Oxford has been named as the top city for economic wellbeing in PWC’s annual “Good Growth for Cities” index for the second year in succession.
The index measures the performance of the main UK cities and Local Enterprise Partnership against a range of indicators of economic success and wellbeing, based on the views of the public and business. These include employment, health, income, skills, housing affordability, owner occupation, transport, environmental factors, income inequality and new business start-ups.
The 2017 report highlights Oxford’s continued strong performance and confirms that the city has maintained a well-balanced and fast growing economy, with particular strengths in job creation, high level skills, good wage levels and a good record of personal health. The city’s weaknesses are in two key areas which the Oxfordshire Growth Board has prioritised in its discussions with government for additional funding: the high cost of housing and lack of investment in transport infrastructure.
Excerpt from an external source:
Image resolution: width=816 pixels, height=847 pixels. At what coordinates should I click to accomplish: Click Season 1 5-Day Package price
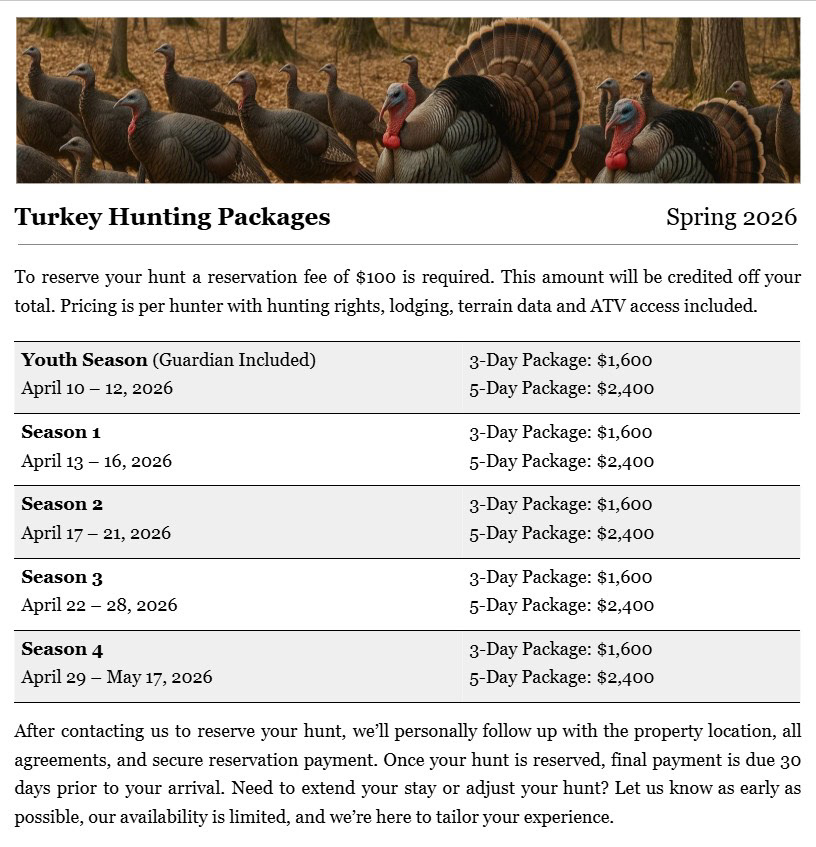click(x=561, y=461)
Oxfordshire's Local Enterprise Partnership remains the most successful in the country in delivering good growth.
PWC highlights the importance of cities creating Future Visions designed to shape their communities to achieve inclusive economic growth and high quality environments. They also stress the value of local industrial strategies spanning skills, infrastructure, innovation and business growth. This week Oxford City Council launched a public consultation on the creation of a vision for Oxford in 2050.
John Hawksworth, Chief Economist, PWC said: “If cities are to sustain the strong performance of recent years, this puts a priority on delivering place based growth which is inclusive and addresses key supply side constraints, particularly infrastructure.”
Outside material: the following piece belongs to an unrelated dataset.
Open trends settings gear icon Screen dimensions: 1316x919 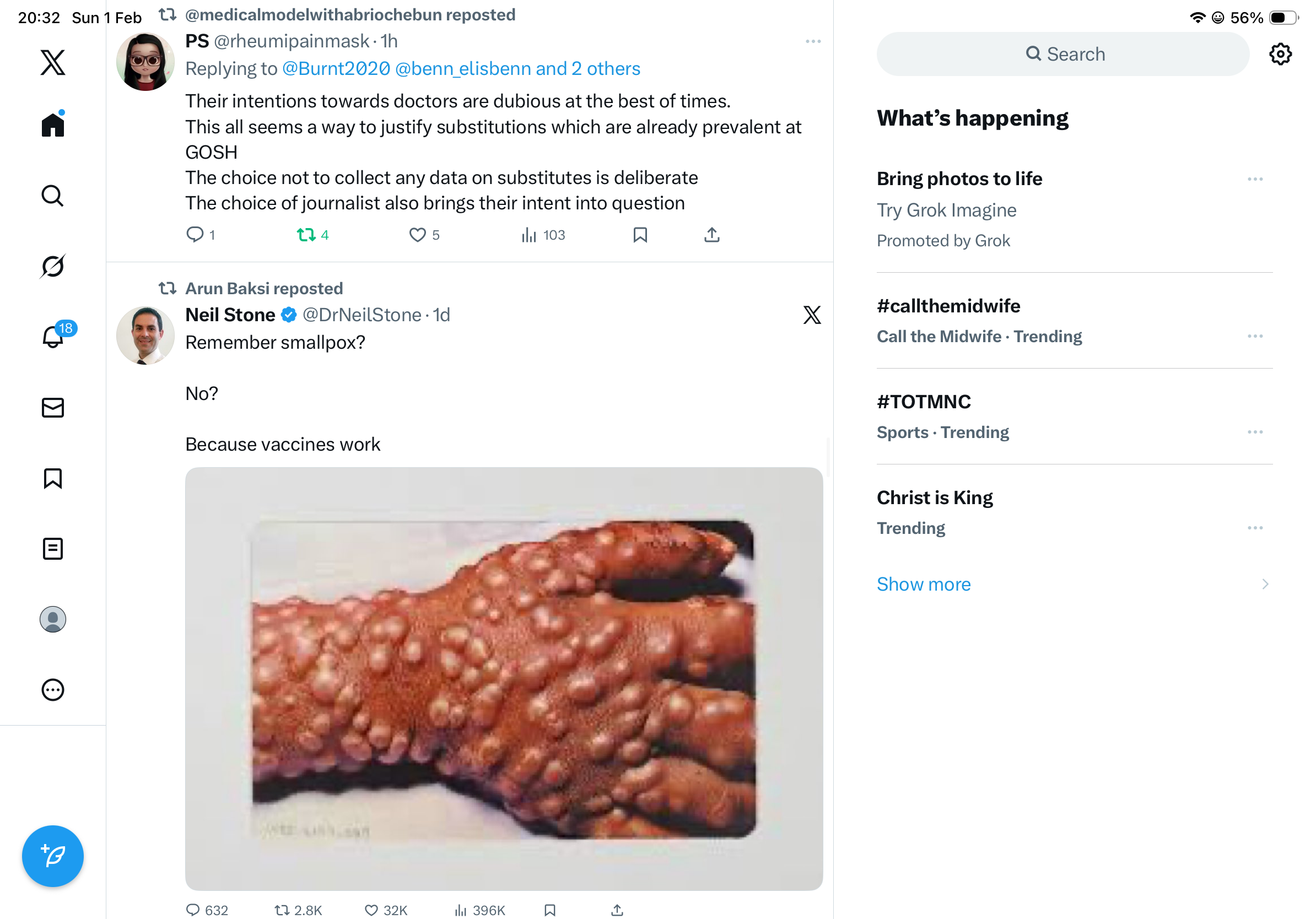click(x=1279, y=54)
Councillor Bob Price, Leader of Oxford City Council, said: “These results are very pleasing. They reflect the dynamism of the local economy and the steady creation of new jobs in recent years. They are also a tribute to the excellence of our local health services. It is interesting to note that there is evidence of greater equality in income distribution. The City Council and our colleagues in the County Council and the Growth Board remain focused on tackling those areas where Oxford continues to lag – on the availability of affordable housing and need for greater investment in infrastructure. Our creation of a 2050 vision for Oxford will help ensure we can all continue to us to make the right choices to create the sort of city that people are happy with.”
Reading comes second in the PWC Good Growth for Cities Index 2017 after Oxford, and the results show a continuing gap between these two cities and the rest of the UK cities.